You are viewing a plain text version of this content. The canonical link for it is here.

Posted to solr-user@lucene.apache.org by Siddhartha Singh Sandhu <sa...@gmail.com> on 2015/09/25 18:58:24 UTC

Using a plugin to filter in schema.xml

Hi,

I wanted to use the twitter-text libraries github implementation to filter
the tokens(hashtags) in my text. I know I can use the Pattern Matching
tokenizer also, but would trust twitter's library more then my own regex to
do the job for me. I wanted to use it in unison with
the solr.WhitespaceTokenizerFactory to get the tokens.

Need help in understanding on how can I do that. Do I have to refactor the
twitter Java library to "extends TokenFilterFactory" or can I use it the
way it is.

Regards,

Sid.

Re: Using a plugin to filter in schema.xml

Posted by Siddhartha Singh Sandhu <sa...@gmail.com>.

I need a go to for writing the custom tokenizer. any suggestions?

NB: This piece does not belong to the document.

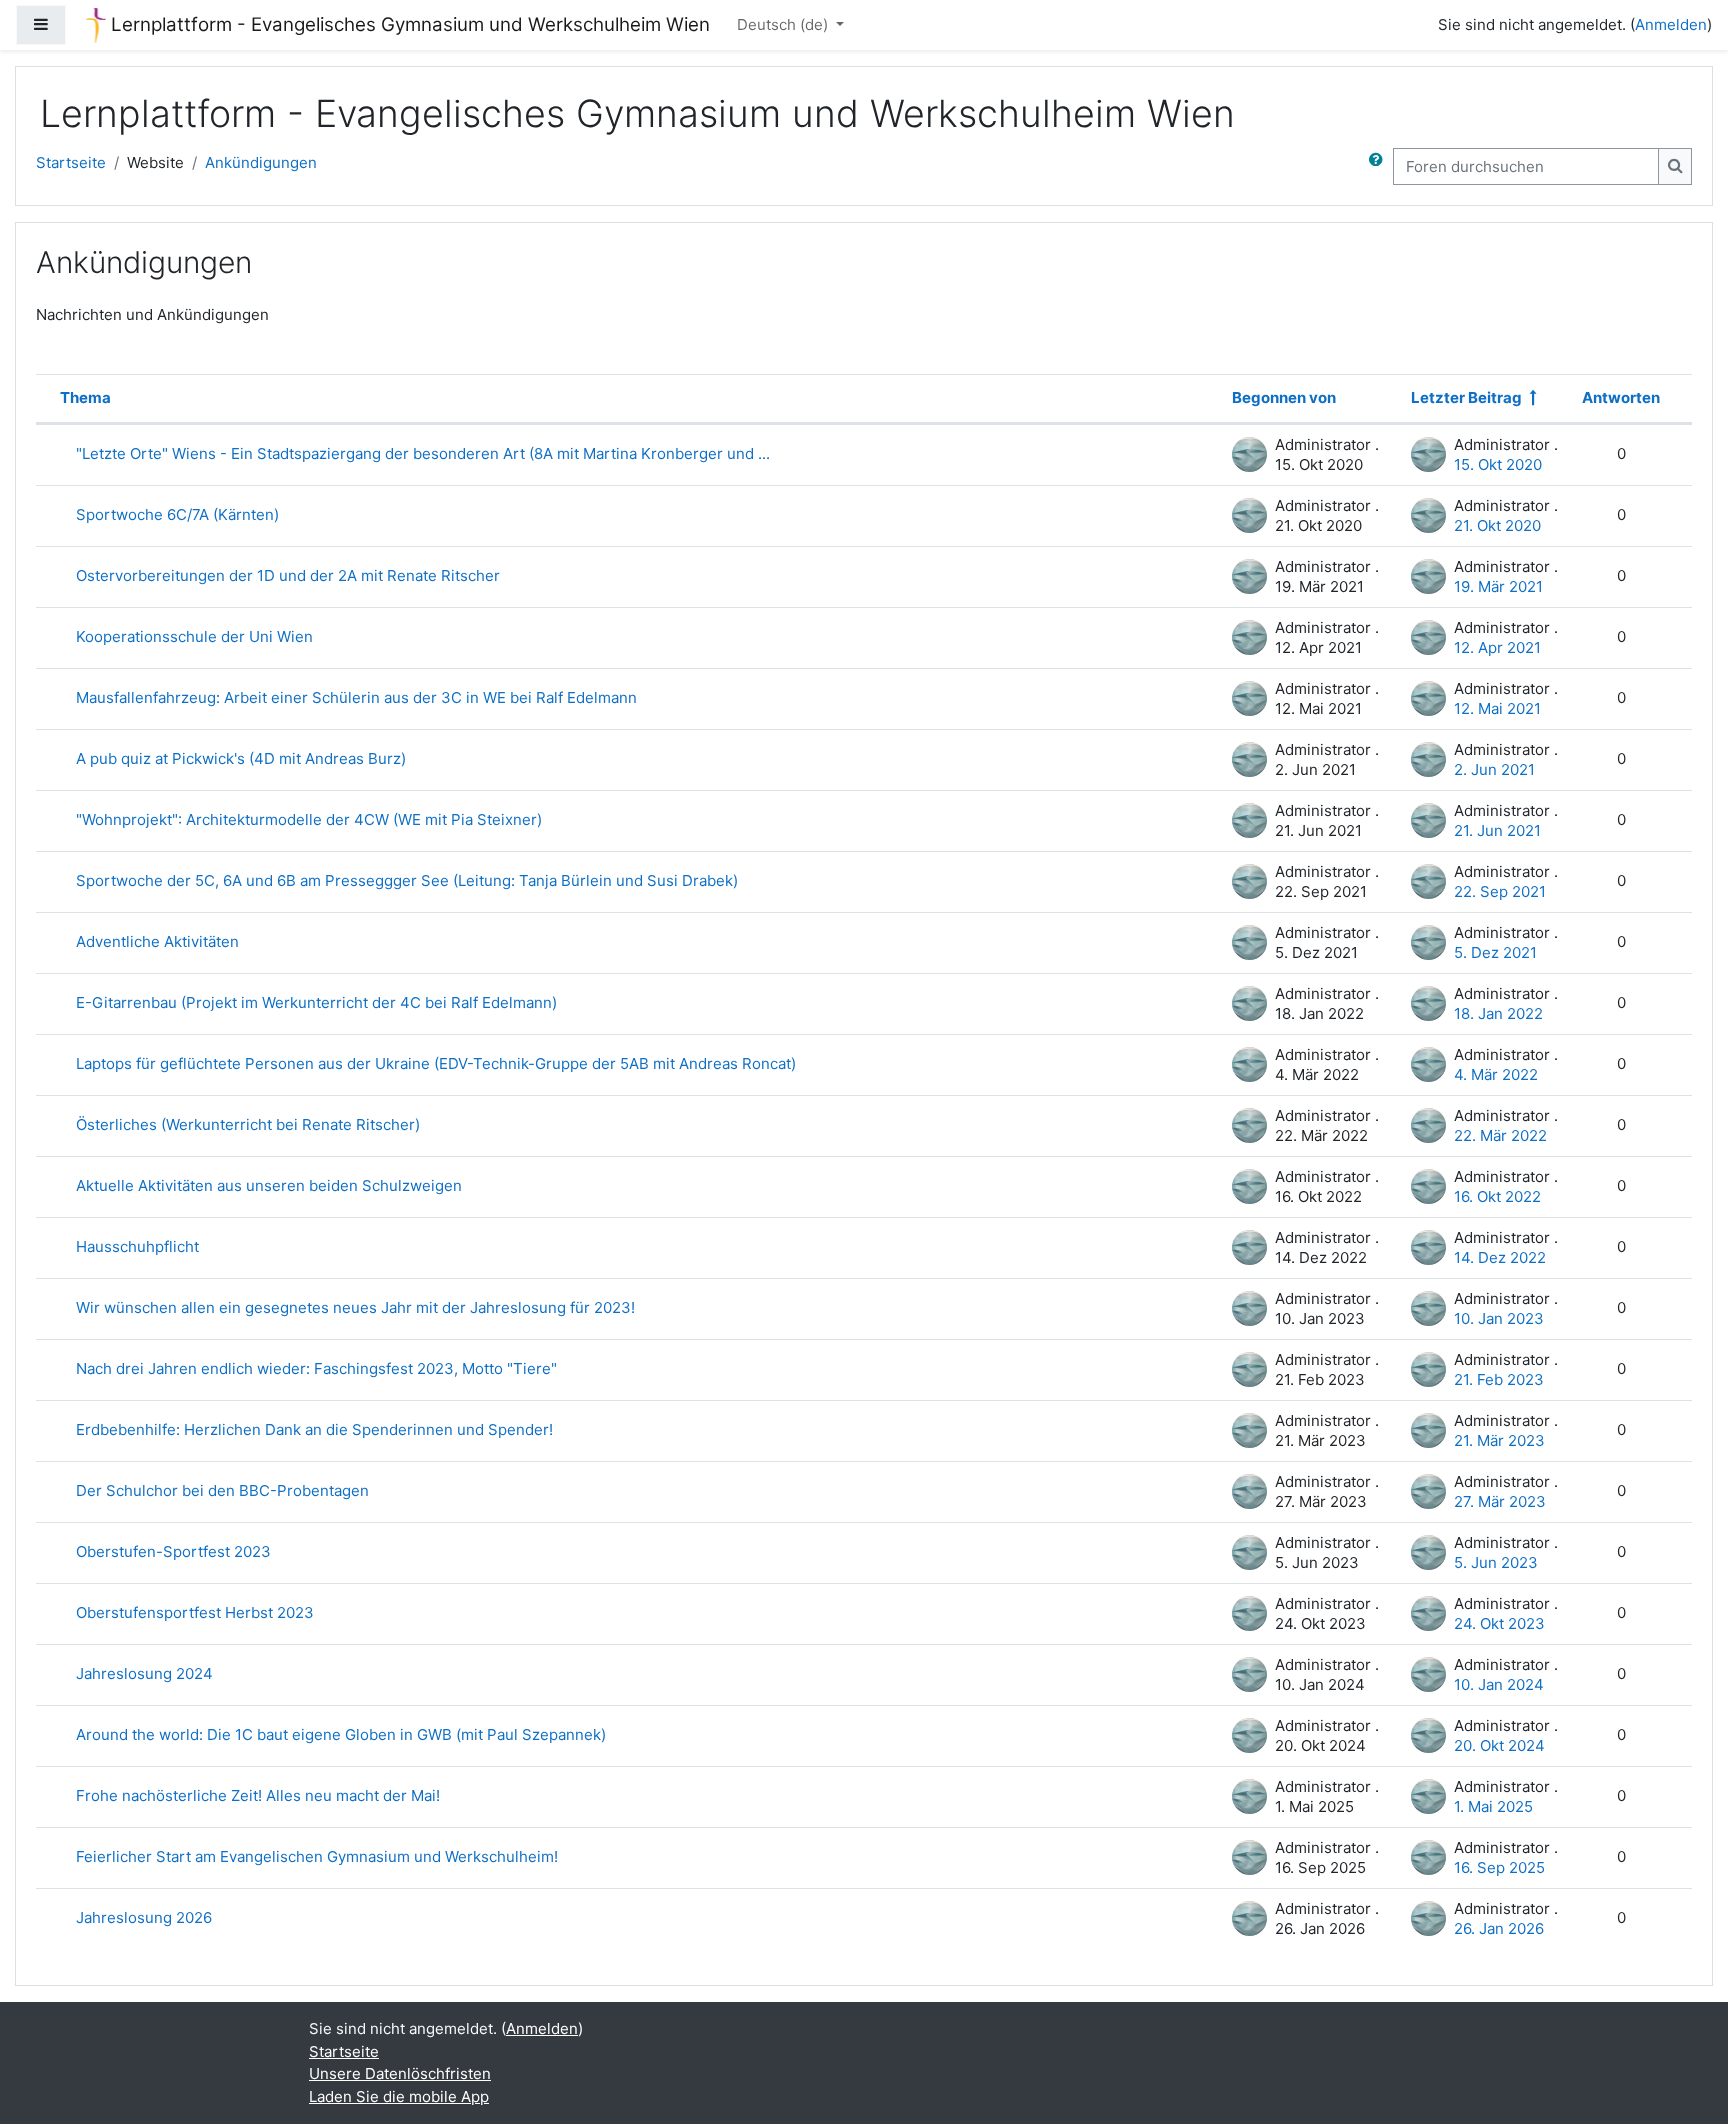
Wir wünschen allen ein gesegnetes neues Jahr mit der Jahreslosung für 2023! (355, 1307)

On Fri, Sep 25, 2015 at 2:36 PM, Siddhartha Singh Sandhu <
sandhusolr@gmail.com> wrote:

> For sure.
>
> On Fri, Sep 25, 2015 at 1:13 PM, Alexandre Rafalovitch <arafalov@gmail.com
> > wrote:
>
>> I think (I lost the library link) you would need to build a bridge by
>> doing a custom Analyzer or Tokenizer and then using the library under
>> the covers. Would be a nice contribution to open-source if you managed
>> to achieve that.
>>
>> Regards,
>>    Alex.
>> ----
>> Solr Analyzers, Tokenizers, Filters, URPs and even a newsletter:
>> http://www.solr-start.com/
>>
>>
>> On 25 September 2015 at 12:58, Siddhartha Singh Sandhu
>> <sa...@gmail.com> wrote:
>> > Hi,
>> >
>> > I wanted to use the twitter-text libraries github implementation to
>> filter
>> > the tokens(hashtags) in my text. I know I can use the Pattern Matching
>> > tokenizer also, but would trust twitter's library more then my own
>> regex to
>> > do the job for me. I wanted to use it in unison with
>> > the solr.WhitespaceTokenizerFactory to get the tokens.
>> >
>> > Need help in understanding on how can I do that. Do I have to refactor
>> the
>> > twitter Java library to "extends TokenFilterFactory" or can I use it the
>> > way it is.
>> >
>> > Regards,
>> >
>> > Sid.
>>
>
>

Re: Using a plugin to filter in schema.xml

Posted by Siddhartha Singh Sandhu <sa...@gmail.com>.

For sure.

On Fri, Sep 25, 2015 at 1:13 PM, Alexandre Rafalovitch <ar...@gmail.com>
wrote:

> I think (I lost the library link) you would need to build a bridge by
> doing a custom Analyzer or Tokenizer and then using the library under
> the covers. Would be a nice contribution to open-source if you managed
> to achieve that.
>
> Regards,
>    Alex.
> ----
> Solr Analyzers, Tokenizers, Filters, URPs and even a newsletter:
> http://www.solr-start.com/
>
>
> On 25 September 2015 at 12:58, Siddhartha Singh Sandhu
> <sa...@gmail.com> wrote:
> > Hi,
> >
> > I wanted to use the twitter-text libraries github implementation to
> filter
> > the tokens(hashtags) in my text. I know I can use the Pattern Matching
> > tokenizer also, but would trust twitter's library more then my own regex
> to
> > do the job for me. I wanted to use it in unison with
> > the solr.WhitespaceTokenizerFactory to get the tokens.
> >
> > Need help in understanding on how can I do that. Do I have to refactor
> the
> > twitter Java library to "extends TokenFilterFactory" or can I use it the
> > way it is.
> >
> > Regards,
> >
> > Sid.
>

Re: Using a plugin to filter in schema.xml

Posted by Alexandre Rafalovitch <ar...@gmail.com>.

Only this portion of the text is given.